In the statement, Rosenthal also explained why she thinks the new location and operator can help solve some of the problems with the current shelter.
Freedom House on W. 95th Street was poorly run – it did not serve shelter residents well, and was detrimental to the overall block.
Issues of concern consistently brought up at the Freedom House Community Advisory Board (CAB) meetings:
1.) Security issues which impacted the entire block;
2.) A lack of transparency between shelter management and residents, as well as between the shelter and the community;
3.) Complete lack of services for homeless residents to address their needs;
4.) No indoor space for programming or resident socializing, which forced residents to socialize outside.

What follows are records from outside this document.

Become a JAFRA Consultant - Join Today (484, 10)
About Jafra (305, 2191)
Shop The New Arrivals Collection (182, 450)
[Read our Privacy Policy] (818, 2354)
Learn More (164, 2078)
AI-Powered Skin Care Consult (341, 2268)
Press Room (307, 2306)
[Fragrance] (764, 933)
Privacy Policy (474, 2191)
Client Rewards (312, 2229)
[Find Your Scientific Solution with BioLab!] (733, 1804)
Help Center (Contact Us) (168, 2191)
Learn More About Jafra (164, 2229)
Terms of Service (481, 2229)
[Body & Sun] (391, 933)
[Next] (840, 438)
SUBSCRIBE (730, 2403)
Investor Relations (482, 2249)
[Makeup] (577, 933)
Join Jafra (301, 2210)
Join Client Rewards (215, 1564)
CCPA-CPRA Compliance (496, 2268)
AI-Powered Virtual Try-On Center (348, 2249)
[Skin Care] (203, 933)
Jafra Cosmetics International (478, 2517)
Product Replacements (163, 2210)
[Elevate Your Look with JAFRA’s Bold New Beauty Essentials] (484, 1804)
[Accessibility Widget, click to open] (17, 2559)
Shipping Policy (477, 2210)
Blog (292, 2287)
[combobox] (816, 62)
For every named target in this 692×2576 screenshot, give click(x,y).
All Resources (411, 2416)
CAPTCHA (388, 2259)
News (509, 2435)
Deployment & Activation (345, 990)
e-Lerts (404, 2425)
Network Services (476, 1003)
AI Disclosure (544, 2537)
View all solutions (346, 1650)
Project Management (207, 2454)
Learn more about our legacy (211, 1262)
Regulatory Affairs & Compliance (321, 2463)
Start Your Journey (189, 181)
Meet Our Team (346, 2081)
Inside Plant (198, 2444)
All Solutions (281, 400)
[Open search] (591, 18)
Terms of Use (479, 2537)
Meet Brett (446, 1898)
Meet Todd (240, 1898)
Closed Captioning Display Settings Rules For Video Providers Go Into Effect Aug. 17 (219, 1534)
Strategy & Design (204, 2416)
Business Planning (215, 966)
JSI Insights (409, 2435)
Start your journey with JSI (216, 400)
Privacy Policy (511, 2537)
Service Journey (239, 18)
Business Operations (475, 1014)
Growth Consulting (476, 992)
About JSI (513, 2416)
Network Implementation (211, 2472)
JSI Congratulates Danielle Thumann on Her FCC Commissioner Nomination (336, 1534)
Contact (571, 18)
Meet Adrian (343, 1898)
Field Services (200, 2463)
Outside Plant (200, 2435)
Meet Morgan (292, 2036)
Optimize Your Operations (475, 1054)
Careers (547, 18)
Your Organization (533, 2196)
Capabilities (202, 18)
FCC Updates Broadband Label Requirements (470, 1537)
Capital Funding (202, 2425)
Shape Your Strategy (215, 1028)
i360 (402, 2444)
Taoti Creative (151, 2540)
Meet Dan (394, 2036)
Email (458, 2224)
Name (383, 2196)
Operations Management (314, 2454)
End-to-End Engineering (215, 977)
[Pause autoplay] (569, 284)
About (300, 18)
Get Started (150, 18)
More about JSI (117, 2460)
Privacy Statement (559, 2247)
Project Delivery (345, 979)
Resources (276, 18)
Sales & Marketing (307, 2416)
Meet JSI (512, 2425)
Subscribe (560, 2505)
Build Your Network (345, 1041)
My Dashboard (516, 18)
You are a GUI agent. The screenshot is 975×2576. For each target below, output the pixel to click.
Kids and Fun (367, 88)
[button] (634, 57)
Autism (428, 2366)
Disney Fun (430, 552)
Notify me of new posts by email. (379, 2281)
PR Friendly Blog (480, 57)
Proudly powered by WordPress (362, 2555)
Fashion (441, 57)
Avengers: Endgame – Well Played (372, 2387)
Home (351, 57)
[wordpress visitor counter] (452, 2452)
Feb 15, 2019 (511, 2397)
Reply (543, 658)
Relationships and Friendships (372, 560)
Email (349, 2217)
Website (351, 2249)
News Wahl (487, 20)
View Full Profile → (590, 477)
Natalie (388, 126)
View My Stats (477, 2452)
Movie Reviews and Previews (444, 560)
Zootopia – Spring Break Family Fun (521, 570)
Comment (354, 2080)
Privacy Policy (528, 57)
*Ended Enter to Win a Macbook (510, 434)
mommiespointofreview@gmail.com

The shelter at 300 W. 94th will address these 4 main issues heard from the community with:
1.) A new operator that has a proven track record of providing more accountability and more successful outcomes for its residents;
2.) Indoor community space for socializing, and indoor space for social services, job assistance, and other programming;
3.) Social services and other types of programming provided on-site by the new operator;
4.) In-house security, provided by the new operator, to immediately address issues inside and outside of the building.
There has been no discussion about placing another homeless shelter at the W. 95th Street building. I support returning the current Freedom House building back to permanent affordable housing.